İstanbul Economics Research general manager Can Selçuki on Tuesday commented on the Turkey Report-May 2021 survey results, saying they showed that three of the Turkish opposition’s potential joint presidential candidates would each receive more votes than Erdoğan in the first round if a presidential election were to have been held last month.

According to the survey results, Ankara Mayor Mansur Yavaş and İstanbul Mayor Ekrem İmamoğlu, both from the main opposition Republican People’s Party (CHP), would receive 52.5 percent and 51.4 percent of the vote, respectively, in the first round of a presidential election in which they were running against the incumbent president.

The results further showed that CHP leader Kemal Kılıçdaroğlu and nationalist opposition Good (İYİ) Party chair Meral Akşener would garner 45.4 percent and 39.4 percent of the vote, respectively, as the opposition’s joint presidential candidates.

Erdoğan’s support against the four possible candidates, which varies between 38.1 percent and 44.2 percent, is only enough to win against Kılıçdaroğlu, while the other three possible candidates would be able to unseat Erdoğan, the results also revealed.

Selçuki told Cumhuriyet that in response to the question “How much do you trust the Justice and Development Party [AKP] government?” some 48 percent of participants said they either “don’t trust them” or that they “don’t trust them at all,” a 4 percent increase since January.

“I think this increase is due to the government’s failures dealing with the pandemic and the poor state of the economy.
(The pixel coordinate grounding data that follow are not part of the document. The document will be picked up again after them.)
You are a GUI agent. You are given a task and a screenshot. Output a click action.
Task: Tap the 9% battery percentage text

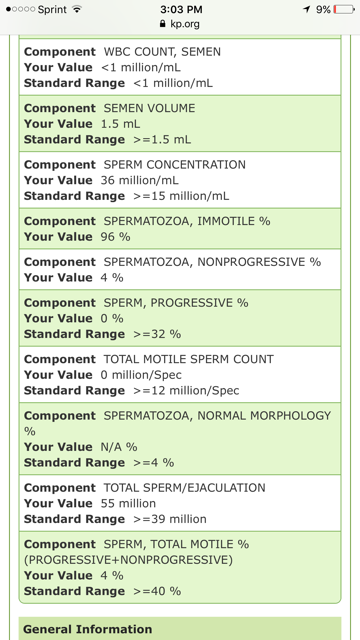coord(323,9)
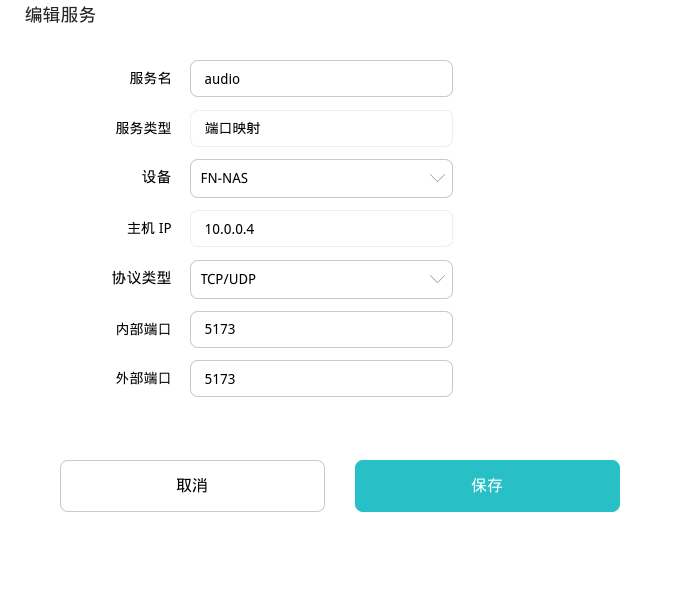
Task: Click the 服务类型 field label
Action: (143, 128)
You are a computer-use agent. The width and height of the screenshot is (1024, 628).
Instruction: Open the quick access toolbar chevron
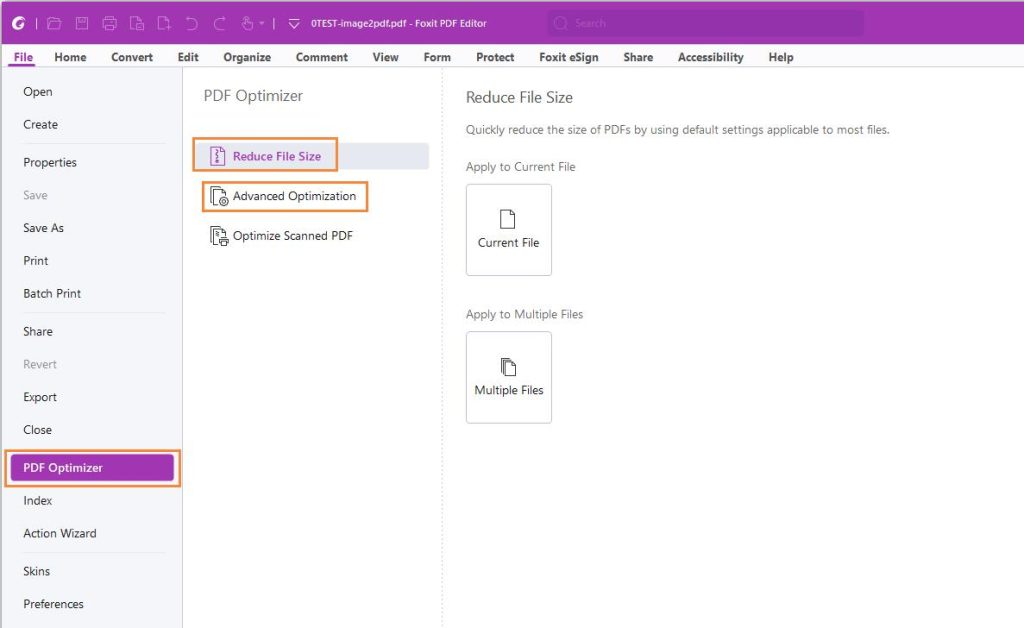[293, 22]
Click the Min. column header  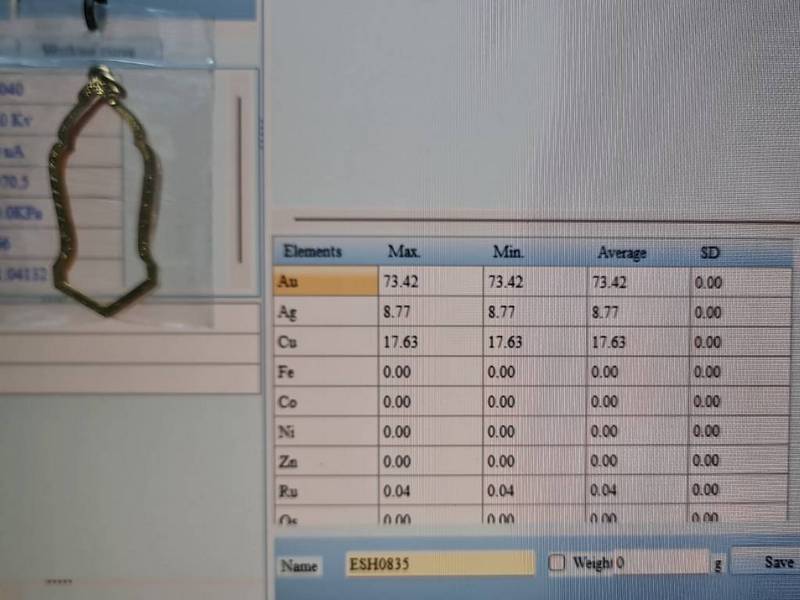click(508, 252)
Ruling party members’ failure to abide by the bans they themselves imposed [during the pandemic] and delays in the supply of [COVID-19] vaccines have caused a decline in [people’s] trust,” he added.

In response to a question regarding Turks’ reactions to the recently imposed bans as part of an ongoing full lockdown that started on April 29, Selçuki said people support the restrictions they think are fair and reasonable, while rejecting others.

“People don’t support tourists’ exemption from the recent restrictions or the ban on the sale of alcoholic beverages and some ‘non-essential’ products in supermarkets and shops,” he noted.